What is XS Reserve?
It won the prestigious US Business Insurance magazine's "Innovation in Risk Finance" award in 2016, judged by Fortune 500 Risk Managers. It is, essentially, an insurance-backed term loan with similar characteristics to bank letters of credit and overdrafts. It enables corporate treasurers to fully fund, ex-ante, a defined contingent obligation (such as a credit risk retention) on Day 1. But unlike an LC, it can be funded over a typical period of 2-3 years, spreading costs for treasurers. It helps reduce all-in financing costs. Increasingly, it can be viewed as a new tool in a company's risk and cash flow management and financing strategy.
How does it work?
During negotiations for a company's insurance and/or financing transaction, we work with insurers and/or funders to establish the preferred level of retained risk to that transferred. The retained risk is then funded, ex-ante, with the company contracting with the insurer to build an XS Reserve by paying equal monthly installments, typically over a 3 year period. These installments accumulate in a secured bank account on the insured’s balance sheet as a cash asset, or in an offshore captive. The full contract value can be assigned to a funder to support an increased advance rate, enabling the company to access more cash on Day 1 whilst providing the funder with more interest income. The insurer, in return receives more stable income. Any unclaimed funds at the end of the contract term are released back to the company. They could then be recycled as collateral for future transactions that support risk management objectives or used for whatever purpose decided.

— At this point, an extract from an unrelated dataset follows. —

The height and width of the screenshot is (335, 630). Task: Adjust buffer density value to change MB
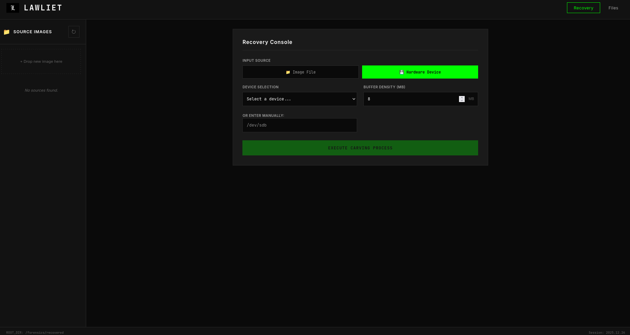(x=412, y=99)
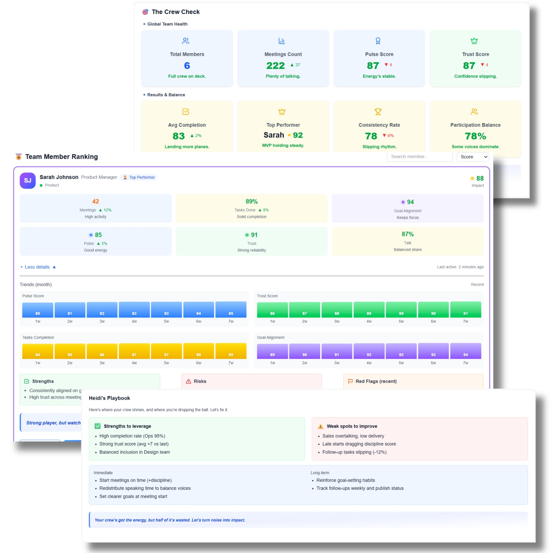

How can an XS Reserve be best utilised?
1) To build a cash reserve against a possible loss
Making cash available to fund losses at a time when standby liquidity facilities are harder to raise.
2) Reducing all in financing costs
XS Reserve not only reduces sunk insurance costs, it can also support increased advance rate achieved on asset-backed loans or securities, often secured by trade receivables. Every 1% of an eligible asset unfunded must instead be funded by the company's equityholders who will therefore expect a return on their capital.
3) To fund a ‘risk gap’
Providing a more economic method of fully funding the ‘risk gap’ in a captive insurance company compared to L/C’s or other alternatives.
4) To release bad debt reserves
Releasing a portion of aggregate bad debt reserves by using the timing risk advantage of XS Reserve. This creates a contingent fund at a point in time whilst the actual installments will only become payable over a period of years, replacing the reserves with a funded retention.